Fail Better: The Craft of Iterative Resilience
Created at: September 19, 2025

Try again. Fail again. Fail better. — Samuel Beckett
Beckett’s Stark Invitation
Samuel Beckett’s line from Worstward Ho (1983)—“Ever tried. Ever failed. No matter. Try again. Fail again. Fail better.”—strips encouragement to its barest frame. Rather than promising success, it normalizes failure as the prevailing condition of human effort. In doing so, it lowers the emotional cost of trying and reduces the shame that often blocks the next attempt. Flowing from this austerity is a paradoxical liberation: if failure is the baseline, then action replaces avoidance. The phrase is not cheerful bravado but disciplined acceptance; it recasts progress as a sequence of controlled stumbles. That shift in expectation becomes the foundation for a practical method.
From Philosophy to Method
Carrying Beckett’s ethos into practice, we find a close kinship with scientific fallibilism. Karl Popper’s The Logic of Scientific Discovery (1959) argues that knowledge advances by attempted refutations, not proof. In that light, “try again” becomes hypothesis, test, and revision; “fail again” becomes evidence sharpening the next design. Thus, failure is not a verdict but a measurement instrument. By treating each miss as information, we transform discouragement into data. This procedural humility links existential realism to rigorous iteration.
Prototyping Creativity
Creative fields embody this cadence through prototypes and drafts. James Dyson’s Invention: A Life (2021) recounts building thousands of vacuum prototypes—5,127 by his count—before a marketable design emerged. At Pixar, Ed Catmull describes “plussing,” a practice of iteratively improving flawed ideas without blame (Creativity, Inc., 2014). Anne Lamott’s Bird by Bird (1994) legitimizes the “shitty first draft,” making imperfection a starting line rather than an indictment. In each case, the intention is consistent: degrade the stigma of early failure so feedback can flow. As prototypes evolve, the work “fails better” by revealing exactly which edges need refining.

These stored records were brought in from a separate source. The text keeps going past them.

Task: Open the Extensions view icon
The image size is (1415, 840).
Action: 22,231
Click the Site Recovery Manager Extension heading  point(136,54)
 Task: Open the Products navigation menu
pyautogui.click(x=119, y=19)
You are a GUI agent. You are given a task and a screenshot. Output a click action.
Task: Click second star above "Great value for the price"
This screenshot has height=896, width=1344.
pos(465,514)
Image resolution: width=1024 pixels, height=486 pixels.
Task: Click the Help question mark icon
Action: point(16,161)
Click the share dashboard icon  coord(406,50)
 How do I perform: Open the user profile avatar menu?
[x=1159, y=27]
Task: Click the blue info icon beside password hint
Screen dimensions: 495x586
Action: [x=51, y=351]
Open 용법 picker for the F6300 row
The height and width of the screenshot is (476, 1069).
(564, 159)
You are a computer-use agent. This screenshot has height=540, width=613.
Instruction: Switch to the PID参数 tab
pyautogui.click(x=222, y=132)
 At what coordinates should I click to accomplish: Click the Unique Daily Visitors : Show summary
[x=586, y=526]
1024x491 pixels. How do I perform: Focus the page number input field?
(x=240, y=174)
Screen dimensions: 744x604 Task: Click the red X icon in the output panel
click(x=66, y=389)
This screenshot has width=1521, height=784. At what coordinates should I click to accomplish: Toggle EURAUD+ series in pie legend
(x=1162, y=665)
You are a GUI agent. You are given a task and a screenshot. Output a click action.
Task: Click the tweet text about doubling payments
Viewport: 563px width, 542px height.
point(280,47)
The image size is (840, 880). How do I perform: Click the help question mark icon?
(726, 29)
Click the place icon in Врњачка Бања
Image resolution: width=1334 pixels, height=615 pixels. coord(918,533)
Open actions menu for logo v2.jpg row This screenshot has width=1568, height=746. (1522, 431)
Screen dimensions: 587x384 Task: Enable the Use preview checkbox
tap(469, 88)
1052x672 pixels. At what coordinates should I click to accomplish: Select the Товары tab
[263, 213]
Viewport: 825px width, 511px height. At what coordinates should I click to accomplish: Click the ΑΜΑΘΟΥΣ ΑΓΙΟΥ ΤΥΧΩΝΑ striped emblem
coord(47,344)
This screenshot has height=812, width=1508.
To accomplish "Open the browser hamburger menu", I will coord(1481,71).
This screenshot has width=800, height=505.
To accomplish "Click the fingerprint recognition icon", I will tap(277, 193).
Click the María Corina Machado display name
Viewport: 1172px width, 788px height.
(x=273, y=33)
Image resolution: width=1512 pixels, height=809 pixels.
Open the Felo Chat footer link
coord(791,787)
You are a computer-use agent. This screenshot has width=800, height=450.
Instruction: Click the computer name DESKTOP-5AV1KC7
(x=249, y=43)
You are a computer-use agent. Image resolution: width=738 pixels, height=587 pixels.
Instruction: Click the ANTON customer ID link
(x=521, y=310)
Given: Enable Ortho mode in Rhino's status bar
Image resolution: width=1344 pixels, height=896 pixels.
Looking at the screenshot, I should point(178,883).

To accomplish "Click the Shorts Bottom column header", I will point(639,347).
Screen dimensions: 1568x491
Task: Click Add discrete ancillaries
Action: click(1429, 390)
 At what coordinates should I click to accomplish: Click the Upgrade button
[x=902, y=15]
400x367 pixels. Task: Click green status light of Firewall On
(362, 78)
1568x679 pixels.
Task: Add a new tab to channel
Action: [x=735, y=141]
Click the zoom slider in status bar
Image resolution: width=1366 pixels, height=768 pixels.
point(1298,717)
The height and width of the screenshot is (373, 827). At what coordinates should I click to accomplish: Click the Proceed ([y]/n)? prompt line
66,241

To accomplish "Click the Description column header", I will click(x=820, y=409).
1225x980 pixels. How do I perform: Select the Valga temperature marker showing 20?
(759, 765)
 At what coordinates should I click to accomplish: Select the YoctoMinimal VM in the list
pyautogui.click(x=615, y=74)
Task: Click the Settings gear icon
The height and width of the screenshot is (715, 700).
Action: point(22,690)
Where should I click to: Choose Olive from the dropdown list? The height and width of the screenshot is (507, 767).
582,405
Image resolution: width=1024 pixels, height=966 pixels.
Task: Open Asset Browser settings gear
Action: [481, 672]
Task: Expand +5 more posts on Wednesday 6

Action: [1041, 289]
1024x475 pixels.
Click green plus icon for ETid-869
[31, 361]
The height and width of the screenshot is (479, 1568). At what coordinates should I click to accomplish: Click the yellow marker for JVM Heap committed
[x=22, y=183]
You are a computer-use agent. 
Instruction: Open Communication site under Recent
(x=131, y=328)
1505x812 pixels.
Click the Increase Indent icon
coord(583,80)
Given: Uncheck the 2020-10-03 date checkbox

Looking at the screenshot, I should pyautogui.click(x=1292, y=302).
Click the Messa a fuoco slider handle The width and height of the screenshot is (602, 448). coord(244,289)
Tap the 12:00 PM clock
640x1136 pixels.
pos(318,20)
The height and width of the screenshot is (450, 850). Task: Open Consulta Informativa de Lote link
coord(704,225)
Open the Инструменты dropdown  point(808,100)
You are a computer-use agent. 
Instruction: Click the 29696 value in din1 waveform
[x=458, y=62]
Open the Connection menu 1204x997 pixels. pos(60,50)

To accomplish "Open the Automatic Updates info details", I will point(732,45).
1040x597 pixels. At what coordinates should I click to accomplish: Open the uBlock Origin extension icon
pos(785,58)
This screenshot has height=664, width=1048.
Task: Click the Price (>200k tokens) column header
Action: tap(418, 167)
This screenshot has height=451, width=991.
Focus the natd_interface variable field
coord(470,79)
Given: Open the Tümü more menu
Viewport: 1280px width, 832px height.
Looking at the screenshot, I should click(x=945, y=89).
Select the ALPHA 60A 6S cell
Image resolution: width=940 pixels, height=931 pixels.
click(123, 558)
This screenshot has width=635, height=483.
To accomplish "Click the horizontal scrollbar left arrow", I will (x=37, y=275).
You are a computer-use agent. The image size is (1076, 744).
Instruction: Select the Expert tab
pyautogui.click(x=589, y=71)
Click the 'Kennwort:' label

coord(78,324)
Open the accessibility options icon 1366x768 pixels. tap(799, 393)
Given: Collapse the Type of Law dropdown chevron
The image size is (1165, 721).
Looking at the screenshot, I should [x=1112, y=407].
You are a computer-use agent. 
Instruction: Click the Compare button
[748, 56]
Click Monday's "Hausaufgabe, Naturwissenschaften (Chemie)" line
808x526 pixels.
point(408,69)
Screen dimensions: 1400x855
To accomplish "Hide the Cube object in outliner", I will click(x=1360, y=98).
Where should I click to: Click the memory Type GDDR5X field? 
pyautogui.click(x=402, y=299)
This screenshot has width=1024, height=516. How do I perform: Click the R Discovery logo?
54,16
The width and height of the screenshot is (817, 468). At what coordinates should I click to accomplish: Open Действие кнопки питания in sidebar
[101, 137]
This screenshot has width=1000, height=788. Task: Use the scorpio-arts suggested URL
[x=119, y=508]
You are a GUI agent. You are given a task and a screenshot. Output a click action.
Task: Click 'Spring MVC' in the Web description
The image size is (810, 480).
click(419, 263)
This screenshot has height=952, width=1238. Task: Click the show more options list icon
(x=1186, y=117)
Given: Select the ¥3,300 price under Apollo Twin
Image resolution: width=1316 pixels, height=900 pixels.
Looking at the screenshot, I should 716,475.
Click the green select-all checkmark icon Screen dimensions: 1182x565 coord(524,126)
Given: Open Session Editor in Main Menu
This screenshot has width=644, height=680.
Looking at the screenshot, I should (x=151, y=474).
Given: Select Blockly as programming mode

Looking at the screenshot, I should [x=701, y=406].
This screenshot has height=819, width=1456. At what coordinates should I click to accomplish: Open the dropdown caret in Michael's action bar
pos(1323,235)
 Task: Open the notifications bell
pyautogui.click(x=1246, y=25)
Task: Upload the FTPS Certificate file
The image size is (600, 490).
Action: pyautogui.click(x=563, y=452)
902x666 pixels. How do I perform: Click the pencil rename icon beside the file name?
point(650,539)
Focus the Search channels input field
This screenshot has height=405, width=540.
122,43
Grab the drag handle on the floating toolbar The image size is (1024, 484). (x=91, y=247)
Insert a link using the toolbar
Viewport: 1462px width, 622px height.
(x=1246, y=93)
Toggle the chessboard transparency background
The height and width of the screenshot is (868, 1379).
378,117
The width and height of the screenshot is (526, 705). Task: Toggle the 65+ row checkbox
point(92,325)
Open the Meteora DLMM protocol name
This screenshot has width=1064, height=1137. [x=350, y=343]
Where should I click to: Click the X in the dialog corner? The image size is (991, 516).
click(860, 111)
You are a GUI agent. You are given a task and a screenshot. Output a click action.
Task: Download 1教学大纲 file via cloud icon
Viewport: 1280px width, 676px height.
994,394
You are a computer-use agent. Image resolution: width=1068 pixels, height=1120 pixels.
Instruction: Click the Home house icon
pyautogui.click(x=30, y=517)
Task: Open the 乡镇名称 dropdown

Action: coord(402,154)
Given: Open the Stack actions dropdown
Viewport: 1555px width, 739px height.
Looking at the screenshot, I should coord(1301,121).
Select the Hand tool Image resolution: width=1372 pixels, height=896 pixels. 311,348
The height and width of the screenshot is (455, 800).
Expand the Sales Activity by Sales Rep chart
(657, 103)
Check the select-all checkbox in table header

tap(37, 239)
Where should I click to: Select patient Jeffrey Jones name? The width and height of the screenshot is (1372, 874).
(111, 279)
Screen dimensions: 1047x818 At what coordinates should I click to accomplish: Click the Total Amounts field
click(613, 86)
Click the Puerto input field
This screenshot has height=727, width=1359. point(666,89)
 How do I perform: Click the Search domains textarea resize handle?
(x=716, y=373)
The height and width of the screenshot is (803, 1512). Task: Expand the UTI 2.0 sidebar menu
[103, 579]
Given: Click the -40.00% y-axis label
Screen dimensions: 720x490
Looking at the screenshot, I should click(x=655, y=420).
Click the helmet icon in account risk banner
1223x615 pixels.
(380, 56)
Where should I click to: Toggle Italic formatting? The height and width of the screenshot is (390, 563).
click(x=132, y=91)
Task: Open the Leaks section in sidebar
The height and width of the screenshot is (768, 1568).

Psychology of Productive Errors
Moreover, psychology backs Beckett’s cadence. Carol Dweck’s Mindset (2006) shows that a growth mindset reframes errors as pathways to ability, not verdicts on worth. Robert and Elizabeth Bjork’s “desirable difficulties” research (2011) finds that well-calibrated challenges—where mistakes are likely—enhance long-term learning. Likewise, Anders Ericsson’s work on deliberate practice (1993) demonstrates that targeted struggle at the edge of competence drives expertise. Together they suggest that the quality of failure matters. When errors are specific, timely, and informative, they convert frustration into traction.
Designing Safe-to-Fail Systems
Yet not all arenas afford the same latitude. High-stakes fields embed safeguards so learning does not cost lives. Gary Klein’s “premortem” (HBR, 2007) anticipates failure in advance, while Atul Gawande’s The Checklist Manifesto (2009) standardizes critical steps to reduce catastrophic error. In software, feature flags and canary releases let teams test in production while limiting blast radius. Thus, to “fail better” is to architect risk: make experiments small, consequences bounded, and feedback immediate. The method is bold in intent but modest in increments.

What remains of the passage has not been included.